The then-editor of The Drum saw my tweet, and asked me if I’d care to write a piece about it, which I did, then enjoyed the occasionally-terrifying responses.
But once it all died down, I did join the Liberal party. Not out of anger, but because I felt that to be truly engaged in our two-party system, you have to be a member of one, and that my commitment to civil liberties meant that the Liberal party was a better fit. Plus, as much as I appreciate our system (and I am 100% committed to having a strong welfare state), I think our income tax rate is plenty high, and shouldn’t go up further.
Well, after a year, I can tell you my experiment with participating in Democracy more actively was a miserable and abject failure, and one that has led me to believe that a donkey vote may just be my best option.
That isn’t to say I didn’t meet good, committed, intelligent people while in the party. I certainly did, and I appreciate the time I spent with them. Unfortunately, most of them are stuck working in regions where they’ll never win, and fighting internal factional battles with the rest. And losing.
The rest are the problem. As best I can see, there are two real types, and neither is committed either to ideology or to governing with specific outcomes in mind. In tandem, they are the reason our system is so flawed.
The first of these two types is the Power-Hungry Player. The Player is committed first to themselves, to gaining power or influence. They’ll wear any hat, kiss any arse, and do whatever it takes, as long as they win. They don’t need to win right now- many of them are playing the long game- but for these folk, the only reason to be in politics is to gain power. Their approach to policy is to ask what will gain them the biggest advantage.
The second type is the Party Faithful. They are fundamentally and essentially committed to the Party. For them, the Party is a source of identity, of pride, and often a pretty big part of their social life. These people walk, talk, eat, drink and breathe the party. So for them, the health of the party is paramount. They’ve lost touch with much of what people think outside the party. Their approach to policy is to ask what the party thinks, and then to work back from there. They start from the position that the party is right.
And they work together. The Players use the Party Faithful to do their bidding, and the Party Faithful rely on Players for direction. Meanwhile, people who are actually committed to talking about policy and trying to figure out what the best way to govern is are pushed to the side. Leave that to the public servants.
And so the government becomes less the attempt to represents the interests of those who elected each representative, and more a giant game of football for nerds, where the desire to win trumps all else.

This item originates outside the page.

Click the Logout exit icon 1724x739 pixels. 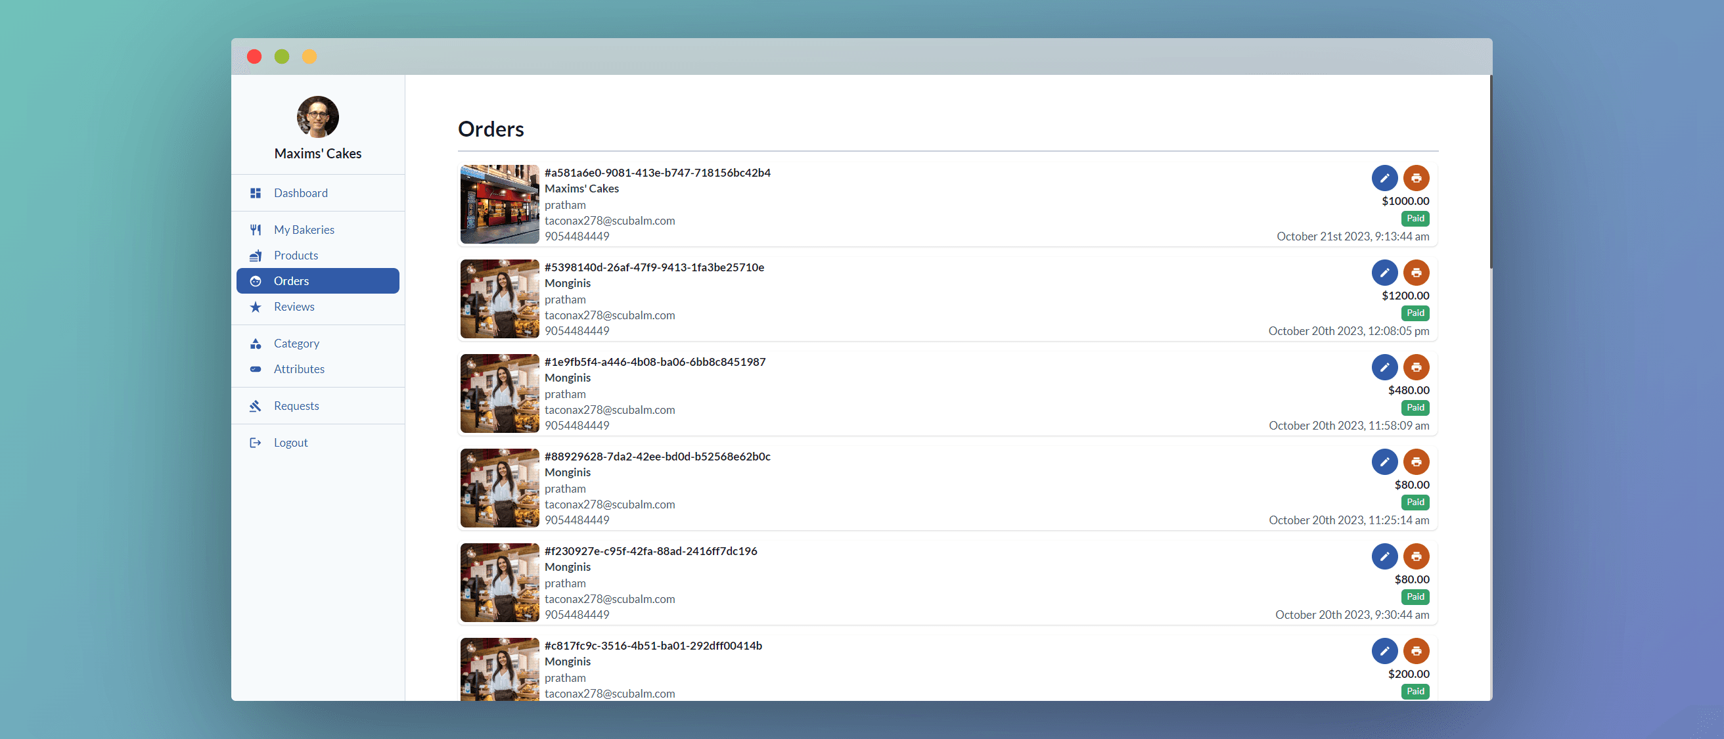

And ultimately, those elected are mostly only accountable to these people. Thanks to mandatory voting, unless you’re a preselector (usually either a Power Hungry Player or a Party Faithful) or are one of a small number of swinging voters in a small number of swinging districts, the parties couldn’t care less about you. They don’t need to appeal to you- your vote makes no difference at all. So while the system feels ideal to those within it, those of us who fall outside it are left with no voice.
People talk about the “horse race” of politics. It’s a ridiculous comparison. In a horse race, sure, there are favourites, but every single horse on the track has a chance to win, and usually there’s at least one 20:1 chance that gets up on any given day. Politics in Australia isn’t a horse race. It’s more like being stuck in the MCG watching Collingwood and Carlton play over and over again, when you go for another team, and there’s someone threatening to fine you if you don’t cheer for either the Blues or the Pies.
Well, I tried it. I put on a metaphorical Carlton guernsey, and tried to sing the club song. But it’s a world of Power Hungry Players and Party Faithful. I got sick of the inside baseball jokes, of laughing at anyone who held a different view. I got sick of the “well, if you join a team, you’re on a team” mentality.
I also got sick of the “moderate” Liberals completely decimating Civil Rights, but that’s a whole different issue.
So what’s my take away? Mostly, that our system needs to change. I tried to work within its confines, and it just didn’t work. Unless 100,000 people who cared deeply about issues signed up for the major parties- unlikely given the screening process- the inside baseball attitude is not going to change. Meanwhile, I cannot, in good conscience, vote for either the party of Tony Abbott or Julia Gillard at the next election. They’re both fiscally-irresponsible statists who don’t give voters who don’t fit a certain profile any respect. Yet in order to cast a legal ballot, I am compelled to do so. How is that democracy?
And so my experiment failed. Or perhaps it succeeded- I learned a hard truth about Australian politics: that nobody is really all that interested in governing well. They just want to win.